У нас, конечно, не было таких дорогих елочных игрушек – в магазинчиках Вивитана можно было потратить целое состояние, мышка в рукавице стоила, например, пятьсот крон. Но мама приносила из кладовой большую коробку, и там, переложенные старой ватой, лежали те игрушки, которые вешала на елку еще бабушка. Позолоченные орехи, серебряные сосульки, солдаты и принцессы, разноцветные шары и колокольчики появлялись из тьмы, в которой провели целый год, и начиналось счастье.

Мы с Мией забирались по маленькой лесенке к елке и осторожно, стараясь ничего не разбить и не уронить, развешивали по ветвям гирлянды и леденцы, птичек и яблоки, и в сердце все замирало от того восторга, который отрывает от земли. Вот и сейчас, стоя рядом с Куртом возле витрины, я вдруг ощутила прикосновение той волны детского трепета перед сбывшимся чудом, перед золотом надежды в душе и твердо поняла, что новый год принесет нам не смерть от проклятия, а избавление от него.

– Смотрите-ка, Крысиный король, – Курт производил впечатление сдержанного джентльмена, но сейчас улыбка осветила его лицо изнутри, превратив Багрового Первоцвета в молодого человека, который готов к встрече с волшебством – с добрым, а не с таким, какое ему приходилось встречать по долгу службы. – Выразительный, правда?

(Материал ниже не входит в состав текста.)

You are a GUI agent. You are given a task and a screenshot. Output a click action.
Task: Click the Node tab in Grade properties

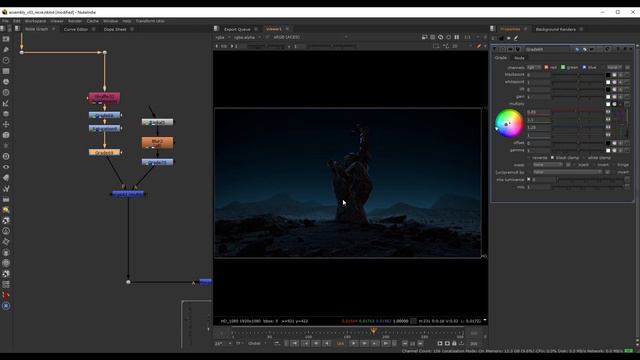click(x=519, y=58)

Крысиный король, герой старинной легенды, которая со временем превратилась в новогоднюю сказку, и правда выглядел солидно и чуточку пугающе. Три головы с золотыми обручами корон, горностаевая мантия, сабля на боку – казалось, он вот-вот бросится в бой и один расшвыряет целый полк солдатиков, которые поднимали сабли в соседней витрине. Курт кивнул продавщице, и она сняла игрушку с витрины и осторожно уложила в коробку в компанию к паре мышей, которые выглядывали из разноцветных варежек.

– Мыши на елке приносят богатство в новом году, – сообщила продавщица. – Посмотрите, а вот и лиса с маслом!

Лиса, постоянная героиня народных сказок, хитрюга и проказница, была наряжена в национальный костюм, красную юбку с вышивкой по подолу, белую рубашку, жилет и сапожки. На носу у нее балансировал круг масла, который она уволокла из кладовой фермера, и лиса раскинула лапы, готовясь его поймать. Как было не взять такую красавицу!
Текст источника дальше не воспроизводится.